INSTRUCTIONS TO FOLLOW:
Read through the data and count the lines that contain the string "near"; give only the result.

^^^^

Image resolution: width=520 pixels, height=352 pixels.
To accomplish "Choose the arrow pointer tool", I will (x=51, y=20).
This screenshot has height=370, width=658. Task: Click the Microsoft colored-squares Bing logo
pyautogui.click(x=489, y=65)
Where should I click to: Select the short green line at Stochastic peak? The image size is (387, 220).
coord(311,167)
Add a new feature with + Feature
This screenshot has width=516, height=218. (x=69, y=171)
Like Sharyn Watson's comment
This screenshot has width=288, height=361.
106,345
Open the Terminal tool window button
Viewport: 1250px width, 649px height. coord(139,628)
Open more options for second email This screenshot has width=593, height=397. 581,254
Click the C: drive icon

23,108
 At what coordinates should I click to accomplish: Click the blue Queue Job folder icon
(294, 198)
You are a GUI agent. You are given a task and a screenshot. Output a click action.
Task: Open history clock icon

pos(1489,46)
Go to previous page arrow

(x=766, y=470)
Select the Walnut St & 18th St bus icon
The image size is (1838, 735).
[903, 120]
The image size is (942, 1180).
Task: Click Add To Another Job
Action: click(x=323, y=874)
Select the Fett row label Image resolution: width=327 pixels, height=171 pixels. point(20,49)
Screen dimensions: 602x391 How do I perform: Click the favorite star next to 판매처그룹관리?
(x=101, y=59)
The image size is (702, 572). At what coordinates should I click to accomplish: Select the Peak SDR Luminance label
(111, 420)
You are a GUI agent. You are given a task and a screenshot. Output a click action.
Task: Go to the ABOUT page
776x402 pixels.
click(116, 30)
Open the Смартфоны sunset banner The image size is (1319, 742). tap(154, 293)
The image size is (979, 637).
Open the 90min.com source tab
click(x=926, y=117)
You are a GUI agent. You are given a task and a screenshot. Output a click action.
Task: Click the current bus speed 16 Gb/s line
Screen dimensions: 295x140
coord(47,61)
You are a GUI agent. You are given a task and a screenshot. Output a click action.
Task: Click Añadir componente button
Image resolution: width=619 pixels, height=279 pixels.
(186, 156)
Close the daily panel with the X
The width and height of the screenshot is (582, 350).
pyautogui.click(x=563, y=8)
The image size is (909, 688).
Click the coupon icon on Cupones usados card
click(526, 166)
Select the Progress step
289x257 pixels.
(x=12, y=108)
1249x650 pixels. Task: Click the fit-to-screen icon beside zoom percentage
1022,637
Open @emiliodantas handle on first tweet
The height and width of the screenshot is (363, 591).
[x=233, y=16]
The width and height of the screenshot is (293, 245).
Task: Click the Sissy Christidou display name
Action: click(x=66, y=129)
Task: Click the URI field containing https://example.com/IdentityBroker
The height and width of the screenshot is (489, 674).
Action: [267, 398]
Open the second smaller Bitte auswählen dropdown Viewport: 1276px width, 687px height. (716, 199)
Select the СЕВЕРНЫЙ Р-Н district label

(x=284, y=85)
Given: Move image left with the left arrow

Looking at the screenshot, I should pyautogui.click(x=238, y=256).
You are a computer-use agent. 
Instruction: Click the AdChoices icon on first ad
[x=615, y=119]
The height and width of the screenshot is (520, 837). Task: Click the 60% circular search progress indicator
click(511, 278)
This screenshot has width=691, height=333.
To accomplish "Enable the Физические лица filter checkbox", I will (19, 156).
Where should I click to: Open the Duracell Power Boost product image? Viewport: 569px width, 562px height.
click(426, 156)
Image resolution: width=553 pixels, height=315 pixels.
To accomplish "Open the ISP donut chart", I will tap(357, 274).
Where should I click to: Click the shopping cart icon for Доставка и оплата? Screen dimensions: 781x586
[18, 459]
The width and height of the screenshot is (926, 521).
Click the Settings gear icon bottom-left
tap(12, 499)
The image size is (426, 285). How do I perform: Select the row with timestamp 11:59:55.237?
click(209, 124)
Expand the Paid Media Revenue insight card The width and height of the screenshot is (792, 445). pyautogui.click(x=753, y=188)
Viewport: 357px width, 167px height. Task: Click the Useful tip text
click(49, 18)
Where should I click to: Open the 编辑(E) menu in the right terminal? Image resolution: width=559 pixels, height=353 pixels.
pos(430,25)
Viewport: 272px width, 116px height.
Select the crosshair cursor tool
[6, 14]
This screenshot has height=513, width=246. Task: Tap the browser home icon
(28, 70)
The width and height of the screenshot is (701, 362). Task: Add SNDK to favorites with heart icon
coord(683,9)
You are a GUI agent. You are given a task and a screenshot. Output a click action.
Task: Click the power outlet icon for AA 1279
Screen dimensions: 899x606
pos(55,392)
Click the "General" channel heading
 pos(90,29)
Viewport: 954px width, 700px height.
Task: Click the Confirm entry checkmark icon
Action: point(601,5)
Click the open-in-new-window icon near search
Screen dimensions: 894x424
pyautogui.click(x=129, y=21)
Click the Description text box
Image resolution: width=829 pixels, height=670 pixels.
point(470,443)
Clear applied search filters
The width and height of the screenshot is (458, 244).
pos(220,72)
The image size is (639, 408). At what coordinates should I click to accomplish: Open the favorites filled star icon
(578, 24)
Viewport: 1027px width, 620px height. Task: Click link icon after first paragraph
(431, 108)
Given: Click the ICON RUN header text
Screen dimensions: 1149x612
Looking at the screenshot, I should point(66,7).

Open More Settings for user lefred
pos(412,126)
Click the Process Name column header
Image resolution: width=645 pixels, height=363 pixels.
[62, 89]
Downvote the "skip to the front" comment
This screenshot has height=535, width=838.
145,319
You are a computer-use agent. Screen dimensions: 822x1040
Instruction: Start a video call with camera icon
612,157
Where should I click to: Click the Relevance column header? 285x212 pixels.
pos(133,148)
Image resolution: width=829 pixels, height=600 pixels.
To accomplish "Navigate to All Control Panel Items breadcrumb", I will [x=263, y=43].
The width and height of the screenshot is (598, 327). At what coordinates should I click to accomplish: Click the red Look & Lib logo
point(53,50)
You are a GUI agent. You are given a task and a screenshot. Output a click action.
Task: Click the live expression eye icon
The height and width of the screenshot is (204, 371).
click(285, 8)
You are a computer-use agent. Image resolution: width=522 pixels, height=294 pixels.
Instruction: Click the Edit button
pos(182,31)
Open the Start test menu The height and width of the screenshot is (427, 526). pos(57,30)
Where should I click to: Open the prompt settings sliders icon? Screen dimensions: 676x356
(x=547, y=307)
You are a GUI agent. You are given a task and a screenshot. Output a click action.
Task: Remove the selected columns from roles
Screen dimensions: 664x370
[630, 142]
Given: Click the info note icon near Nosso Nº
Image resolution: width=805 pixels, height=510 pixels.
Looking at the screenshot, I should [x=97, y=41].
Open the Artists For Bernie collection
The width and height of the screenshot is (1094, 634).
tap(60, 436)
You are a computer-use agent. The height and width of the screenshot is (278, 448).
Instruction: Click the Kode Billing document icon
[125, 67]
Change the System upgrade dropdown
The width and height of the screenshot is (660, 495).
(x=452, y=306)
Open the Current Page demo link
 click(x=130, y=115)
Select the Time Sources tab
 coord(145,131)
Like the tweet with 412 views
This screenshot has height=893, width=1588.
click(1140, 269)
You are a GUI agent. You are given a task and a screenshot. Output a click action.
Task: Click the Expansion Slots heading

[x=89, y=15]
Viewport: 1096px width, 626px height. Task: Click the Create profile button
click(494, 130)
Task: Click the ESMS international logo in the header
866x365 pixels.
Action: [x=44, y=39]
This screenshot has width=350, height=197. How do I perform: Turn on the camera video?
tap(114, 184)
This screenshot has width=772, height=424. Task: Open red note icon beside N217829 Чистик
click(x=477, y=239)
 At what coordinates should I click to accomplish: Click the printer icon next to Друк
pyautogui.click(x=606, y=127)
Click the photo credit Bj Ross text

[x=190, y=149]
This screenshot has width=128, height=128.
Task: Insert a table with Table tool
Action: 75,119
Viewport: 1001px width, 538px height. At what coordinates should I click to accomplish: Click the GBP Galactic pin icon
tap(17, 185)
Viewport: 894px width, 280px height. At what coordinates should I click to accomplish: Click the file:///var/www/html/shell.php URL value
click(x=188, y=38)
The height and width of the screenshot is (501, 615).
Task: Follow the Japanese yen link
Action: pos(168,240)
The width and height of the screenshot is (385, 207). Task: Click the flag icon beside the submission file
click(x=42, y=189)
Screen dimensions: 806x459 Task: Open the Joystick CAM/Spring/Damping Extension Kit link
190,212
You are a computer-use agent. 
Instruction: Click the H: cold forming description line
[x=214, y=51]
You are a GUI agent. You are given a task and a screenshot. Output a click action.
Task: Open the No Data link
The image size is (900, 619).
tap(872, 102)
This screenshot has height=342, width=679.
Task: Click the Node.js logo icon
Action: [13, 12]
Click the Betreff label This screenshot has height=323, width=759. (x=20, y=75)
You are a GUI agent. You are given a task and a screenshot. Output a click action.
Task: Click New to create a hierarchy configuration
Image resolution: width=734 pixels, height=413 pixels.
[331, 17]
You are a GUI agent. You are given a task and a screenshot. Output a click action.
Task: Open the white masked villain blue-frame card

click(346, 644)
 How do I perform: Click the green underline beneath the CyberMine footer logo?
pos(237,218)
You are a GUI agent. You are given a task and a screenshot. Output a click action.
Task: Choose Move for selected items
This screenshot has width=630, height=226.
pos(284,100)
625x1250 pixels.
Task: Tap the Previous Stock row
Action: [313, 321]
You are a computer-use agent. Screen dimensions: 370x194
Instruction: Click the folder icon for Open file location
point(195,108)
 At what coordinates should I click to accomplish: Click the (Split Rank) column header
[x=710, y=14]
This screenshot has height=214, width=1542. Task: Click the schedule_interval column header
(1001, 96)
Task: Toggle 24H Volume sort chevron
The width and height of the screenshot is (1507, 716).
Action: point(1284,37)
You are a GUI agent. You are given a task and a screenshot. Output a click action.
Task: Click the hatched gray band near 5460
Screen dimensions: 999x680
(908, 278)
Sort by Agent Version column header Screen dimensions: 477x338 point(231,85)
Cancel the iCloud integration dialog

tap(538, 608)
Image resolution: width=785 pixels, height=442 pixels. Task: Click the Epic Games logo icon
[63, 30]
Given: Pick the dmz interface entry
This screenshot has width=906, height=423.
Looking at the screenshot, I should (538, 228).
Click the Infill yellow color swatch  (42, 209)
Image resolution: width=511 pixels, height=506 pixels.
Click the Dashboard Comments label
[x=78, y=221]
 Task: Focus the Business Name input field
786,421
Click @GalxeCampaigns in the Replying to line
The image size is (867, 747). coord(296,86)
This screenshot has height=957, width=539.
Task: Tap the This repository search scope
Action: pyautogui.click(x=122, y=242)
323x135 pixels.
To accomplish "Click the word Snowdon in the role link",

^^^^

EXERCISE OUTPUT:
3